**INPUT FOR THIS TASK**
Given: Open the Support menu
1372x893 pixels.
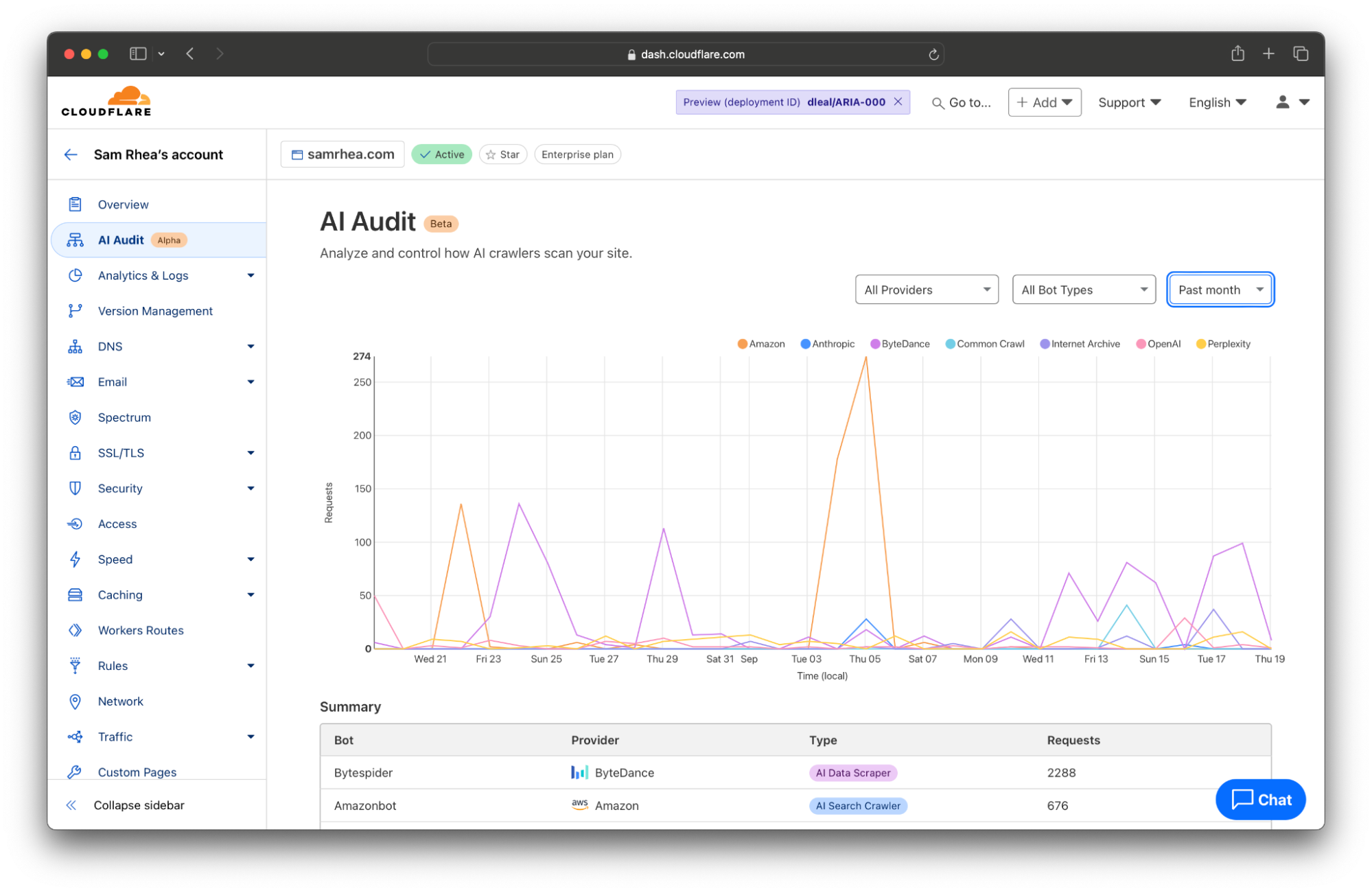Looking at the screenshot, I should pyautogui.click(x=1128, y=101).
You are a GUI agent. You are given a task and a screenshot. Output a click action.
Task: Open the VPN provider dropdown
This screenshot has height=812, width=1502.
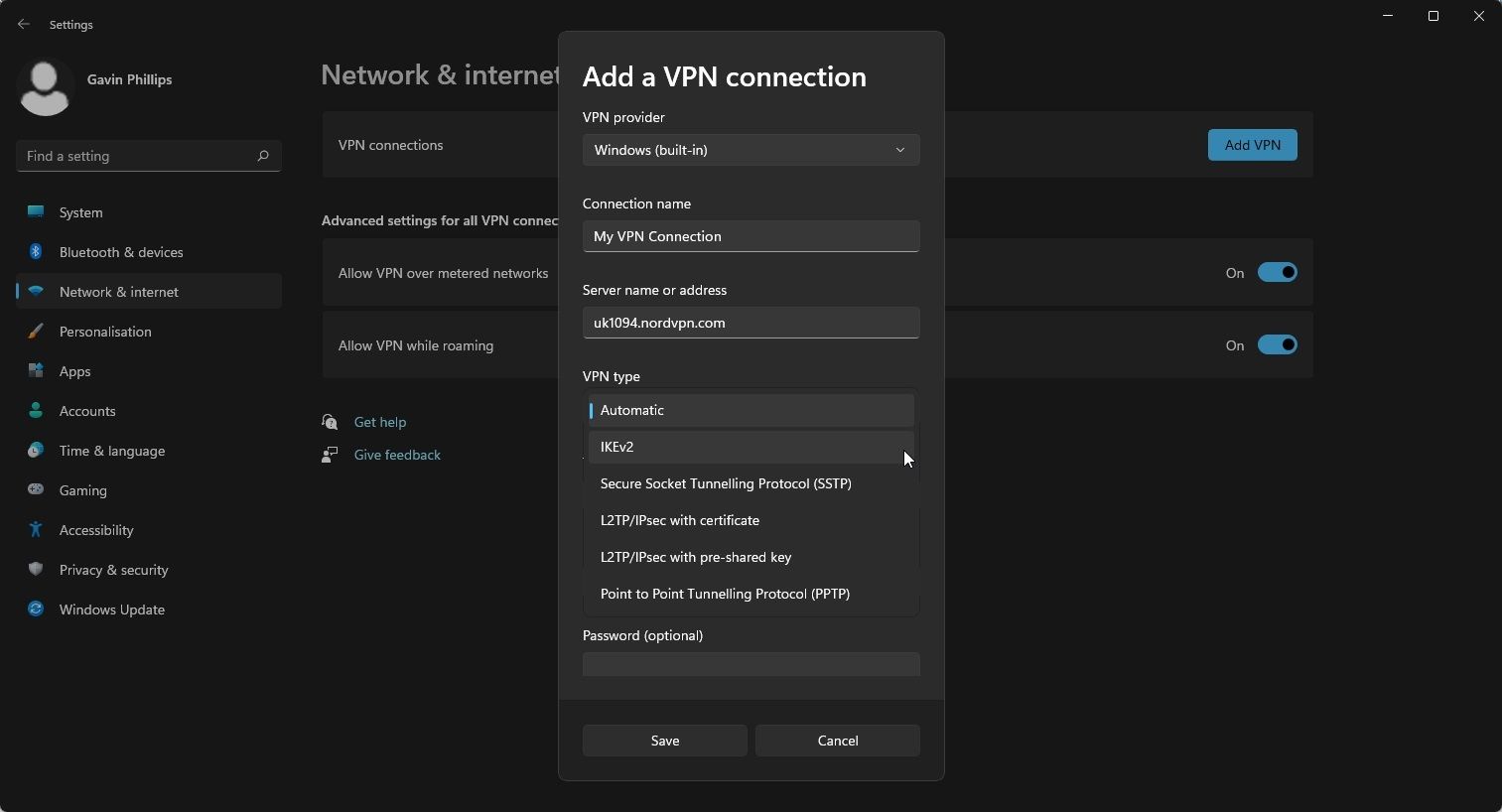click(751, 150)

**YOUR GOAL**
Could you repeat every entry above exactly, with each picture omitted?

**SOLUTION TO THE EXERCISE**
Given: Open the Support menu
1372x893 pixels.
Looking at the screenshot, I should pyautogui.click(x=1128, y=101).
You are a GUI agent. You are given a task and a screenshot. Output a click action.
Task: Open the VPN provider dropdown
This screenshot has height=812, width=1502.
click(751, 150)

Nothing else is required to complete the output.